• Goal of the exercise:
Reproduce the records below exactly as given.

--- START ---

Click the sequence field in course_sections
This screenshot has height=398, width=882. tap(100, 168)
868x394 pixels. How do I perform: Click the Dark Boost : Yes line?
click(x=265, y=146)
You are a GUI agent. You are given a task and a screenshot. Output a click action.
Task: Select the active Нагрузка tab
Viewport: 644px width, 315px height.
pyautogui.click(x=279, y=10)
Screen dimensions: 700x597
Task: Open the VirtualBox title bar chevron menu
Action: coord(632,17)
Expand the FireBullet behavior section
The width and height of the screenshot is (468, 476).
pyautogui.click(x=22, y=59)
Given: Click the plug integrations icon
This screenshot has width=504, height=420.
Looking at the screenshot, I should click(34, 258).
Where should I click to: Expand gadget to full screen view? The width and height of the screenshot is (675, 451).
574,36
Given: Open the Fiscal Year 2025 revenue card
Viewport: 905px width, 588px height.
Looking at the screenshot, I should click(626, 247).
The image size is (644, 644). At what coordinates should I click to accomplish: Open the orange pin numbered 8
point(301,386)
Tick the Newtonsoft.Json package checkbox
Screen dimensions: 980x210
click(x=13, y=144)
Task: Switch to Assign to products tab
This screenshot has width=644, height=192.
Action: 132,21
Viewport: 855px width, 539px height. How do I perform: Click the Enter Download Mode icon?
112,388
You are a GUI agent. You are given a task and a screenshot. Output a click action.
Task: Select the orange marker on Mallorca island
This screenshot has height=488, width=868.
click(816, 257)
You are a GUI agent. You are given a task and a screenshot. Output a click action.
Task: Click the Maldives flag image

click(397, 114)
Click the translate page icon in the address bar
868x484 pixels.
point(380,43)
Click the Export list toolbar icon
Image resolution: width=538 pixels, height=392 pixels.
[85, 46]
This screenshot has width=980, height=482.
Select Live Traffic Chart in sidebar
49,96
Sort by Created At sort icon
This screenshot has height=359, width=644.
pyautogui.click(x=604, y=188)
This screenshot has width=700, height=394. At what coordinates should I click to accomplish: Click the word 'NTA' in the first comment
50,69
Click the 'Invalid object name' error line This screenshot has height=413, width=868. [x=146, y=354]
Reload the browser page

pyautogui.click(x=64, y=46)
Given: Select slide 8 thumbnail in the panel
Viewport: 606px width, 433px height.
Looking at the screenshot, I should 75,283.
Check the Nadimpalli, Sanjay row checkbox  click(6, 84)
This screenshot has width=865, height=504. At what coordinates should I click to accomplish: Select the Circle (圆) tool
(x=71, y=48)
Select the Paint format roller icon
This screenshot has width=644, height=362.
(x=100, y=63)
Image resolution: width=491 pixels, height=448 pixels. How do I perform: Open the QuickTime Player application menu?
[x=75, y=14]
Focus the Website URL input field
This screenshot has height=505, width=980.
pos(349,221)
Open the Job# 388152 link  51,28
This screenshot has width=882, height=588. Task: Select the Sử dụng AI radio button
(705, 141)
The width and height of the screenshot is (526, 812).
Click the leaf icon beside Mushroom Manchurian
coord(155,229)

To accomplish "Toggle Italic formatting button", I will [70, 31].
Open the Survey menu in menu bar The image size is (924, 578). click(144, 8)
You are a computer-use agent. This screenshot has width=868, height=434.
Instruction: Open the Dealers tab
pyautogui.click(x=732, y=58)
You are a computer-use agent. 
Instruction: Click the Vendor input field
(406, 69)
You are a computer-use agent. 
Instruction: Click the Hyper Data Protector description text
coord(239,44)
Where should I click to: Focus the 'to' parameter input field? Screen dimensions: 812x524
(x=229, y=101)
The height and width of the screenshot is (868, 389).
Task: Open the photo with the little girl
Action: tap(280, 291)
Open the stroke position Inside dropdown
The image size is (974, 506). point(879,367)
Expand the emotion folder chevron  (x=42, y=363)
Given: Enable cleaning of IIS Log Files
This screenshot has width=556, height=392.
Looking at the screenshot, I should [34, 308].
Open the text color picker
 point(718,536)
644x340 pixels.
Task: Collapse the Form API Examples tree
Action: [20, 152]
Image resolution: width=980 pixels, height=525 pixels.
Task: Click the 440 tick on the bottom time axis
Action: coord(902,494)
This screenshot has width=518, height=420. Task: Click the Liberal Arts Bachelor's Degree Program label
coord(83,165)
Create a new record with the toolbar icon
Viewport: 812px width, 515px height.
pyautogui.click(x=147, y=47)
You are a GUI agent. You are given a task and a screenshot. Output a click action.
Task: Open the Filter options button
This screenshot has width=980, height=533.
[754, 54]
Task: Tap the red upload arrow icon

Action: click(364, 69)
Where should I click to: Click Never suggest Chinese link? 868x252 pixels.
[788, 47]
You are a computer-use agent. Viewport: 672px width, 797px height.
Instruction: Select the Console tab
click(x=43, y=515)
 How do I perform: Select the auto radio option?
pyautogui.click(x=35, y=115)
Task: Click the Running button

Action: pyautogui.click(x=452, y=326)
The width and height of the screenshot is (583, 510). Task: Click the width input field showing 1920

--- END ---

• Answer to this task:
Click the sequence field in course_sections
This screenshot has height=398, width=882. tap(100, 168)
868x394 pixels. How do I perform: Click the Dark Boost : Yes line?
click(x=265, y=146)
You are a GUI agent. You are given a task and a screenshot. Output a click action.
Task: Select the active Нагрузка tab
Viewport: 644px width, 315px height.
pyautogui.click(x=279, y=10)
Screen dimensions: 700x597
Task: Open the VirtualBox title bar chevron menu
Action: coord(632,17)
Expand the FireBullet behavior section
The width and height of the screenshot is (468, 476).
pyautogui.click(x=22, y=59)
Given: Click the plug integrations icon
This screenshot has width=504, height=420.
Looking at the screenshot, I should click(34, 258).
Where should I click to: Expand gadget to full screen view? The width and height of the screenshot is (675, 451).
574,36
Given: Open the Fiscal Year 2025 revenue card
Viewport: 905px width, 588px height.
Looking at the screenshot, I should click(626, 247).
The image size is (644, 644). At what coordinates should I click to accomplish: Open the orange pin numbered 8
point(301,386)
Tick the Newtonsoft.Json package checkbox
Screen dimensions: 980x210
click(x=13, y=144)
Task: Switch to Assign to products tab
This screenshot has width=644, height=192.
Action: 132,21
Viewport: 855px width, 539px height. How do I perform: Click the Enter Download Mode icon?
112,388
You are a GUI agent. You are given a task and a screenshot. Output a click action.
Task: Select the orange marker on Mallorca island
This screenshot has height=488, width=868.
click(816, 257)
You are a GUI agent. You are given a task and a screenshot. Output a click action.
Task: Click the Maldives flag image

click(397, 114)
Click the translate page icon in the address bar
868x484 pixels.
point(380,43)
Click the Export list toolbar icon
Image resolution: width=538 pixels, height=392 pixels.
[85, 46]
This screenshot has width=980, height=482.
Select Live Traffic Chart in sidebar
49,96
Sort by Created At sort icon
This screenshot has height=359, width=644.
pyautogui.click(x=604, y=188)
This screenshot has width=700, height=394. At what coordinates should I click to accomplish: Click the word 'NTA' in the first comment
50,69
Click the 'Invalid object name' error line This screenshot has height=413, width=868. [x=146, y=354]
Reload the browser page

pyautogui.click(x=64, y=46)
Given: Select slide 8 thumbnail in the panel
Viewport: 606px width, 433px height.
Looking at the screenshot, I should 75,283.
Check the Nadimpalli, Sanjay row checkbox  click(6, 84)
This screenshot has width=865, height=504. At what coordinates should I click to accomplish: Select the Circle (圆) tool
(x=71, y=48)
Select the Paint format roller icon
This screenshot has width=644, height=362.
(x=100, y=63)
Image resolution: width=491 pixels, height=448 pixels. How do I perform: Open the QuickTime Player application menu?
[x=75, y=14]
Focus the Website URL input field
This screenshot has height=505, width=980.
pos(349,221)
Open the Job# 388152 link  51,28
This screenshot has width=882, height=588. Task: Select the Sử dụng AI radio button
(705, 141)
The width and height of the screenshot is (526, 812).
Click the leaf icon beside Mushroom Manchurian
coord(155,229)

To accomplish "Toggle Italic formatting button", I will [70, 31].
Open the Survey menu in menu bar The image size is (924, 578). click(144, 8)
You are a computer-use agent. This screenshot has width=868, height=434.
Instruction: Open the Dealers tab
pyautogui.click(x=732, y=58)
You are a computer-use agent. 
Instruction: Click the Vendor input field
(406, 69)
You are a computer-use agent. 
Instruction: Click the Hyper Data Protector description text
coord(239,44)
Where should I click to: Focus the 'to' parameter input field? Screen dimensions: 812x524
(x=229, y=101)
The height and width of the screenshot is (868, 389).
Task: Open the photo with the little girl
Action: tap(280, 291)
Open the stroke position Inside dropdown
The image size is (974, 506). point(879,367)
Expand the emotion folder chevron  (x=42, y=363)
Given: Enable cleaning of IIS Log Files
This screenshot has width=556, height=392.
Looking at the screenshot, I should [34, 308].
Open the text color picker
 point(718,536)
644x340 pixels.
Task: Collapse the Form API Examples tree
Action: [20, 152]
Image resolution: width=980 pixels, height=525 pixels.
Task: Click the 440 tick on the bottom time axis
Action: coord(902,494)
This screenshot has width=518, height=420. Task: Click the Liberal Arts Bachelor's Degree Program label
coord(83,165)
Create a new record with the toolbar icon
Viewport: 812px width, 515px height.
pyautogui.click(x=147, y=47)
You are a GUI agent. You are given a task and a screenshot. Output a click action.
Task: Open the Filter options button
This screenshot has width=980, height=533.
[754, 54]
Task: Tap the red upload arrow icon

Action: click(364, 69)
Where should I click to: Click Never suggest Chinese link? 868x252 pixels.
[788, 47]
You are a computer-use agent. Viewport: 672px width, 797px height.
Instruction: Select the Console tab
click(x=43, y=515)
 How do I perform: Select the auto radio option?
pyautogui.click(x=35, y=115)
Task: Click the Running button

Action: pyautogui.click(x=452, y=326)
The width and height of the screenshot is (583, 510). Task: Click the width input field showing 1920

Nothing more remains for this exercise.